What are some applications of Physical AI?
Physical AI is already being deployed in several sectors, including manufacturing, Wang said. The best-known examples include robotic arms that assemble products on factory lines and autonomous warehouse robots that help transport inventory, sort packages, and perform other mechanical tasks with minimal human intervention.
Unlike traditional industrial robots, which are typically programmed to repeat the same fixed movements, physical AI systems are designed to adapt to changing conditions, identify objects, and move independently through space.

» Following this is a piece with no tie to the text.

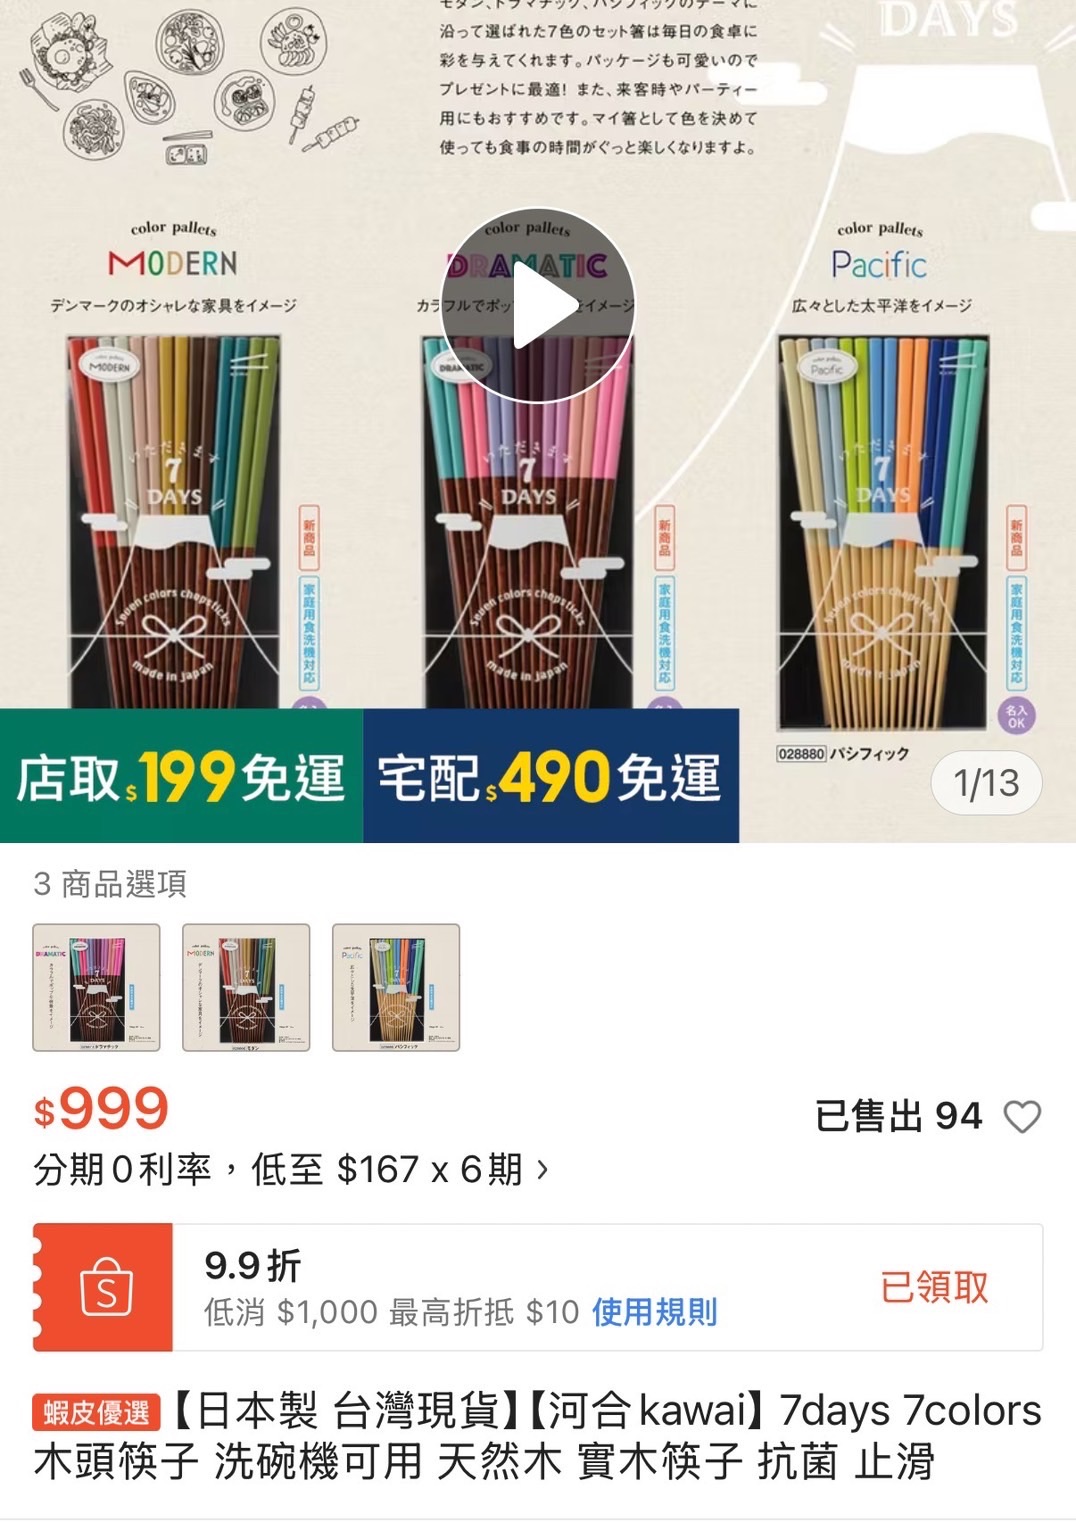
Task: Tap the MODERN chopstick set in main image
Action: pos(174,520)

Wang said physical AI systems have the potential to transform manufacturing and other industries by enabling machines to operate, learn and adapt in unpredictable environments.
How far does physical AI need to evolve?
Physical AI is still largely theoretical in nature. Ostadavas said there are many hurdles to achieving the kinds of physical AI systems she and her colleagues are trying to define and conceptualize.
One of the challenges, she said, is the dynamic and unpredictable nature of the real world. The visual and physical data that these systems rely on is often “unclean” or “dirty,” which refers to how the environment changes and includes obstacles and other unexpected variables.
Safety is also another concern. Ostadavas said physical AI systems operating around humans must avoid causing harm or jeopardizing trust, which raises a number of technical and legal issues.
China’s dancing robots seemed harmless enough. However, in other situations, such systems
“How do we make sure this action is safe, reliable, verifiable, and robust?” Ostadavas said. “This is the final pillar of our framework.”
Wang believes that if innovation and development continue at the current pace, large-scale adoption could occur soon.
“I think it will become more mainstream, but we still have a long way to go,” Wang said. “But…given the current advancements in this generation of tools, we will probably see significant advances in the next two to three years.”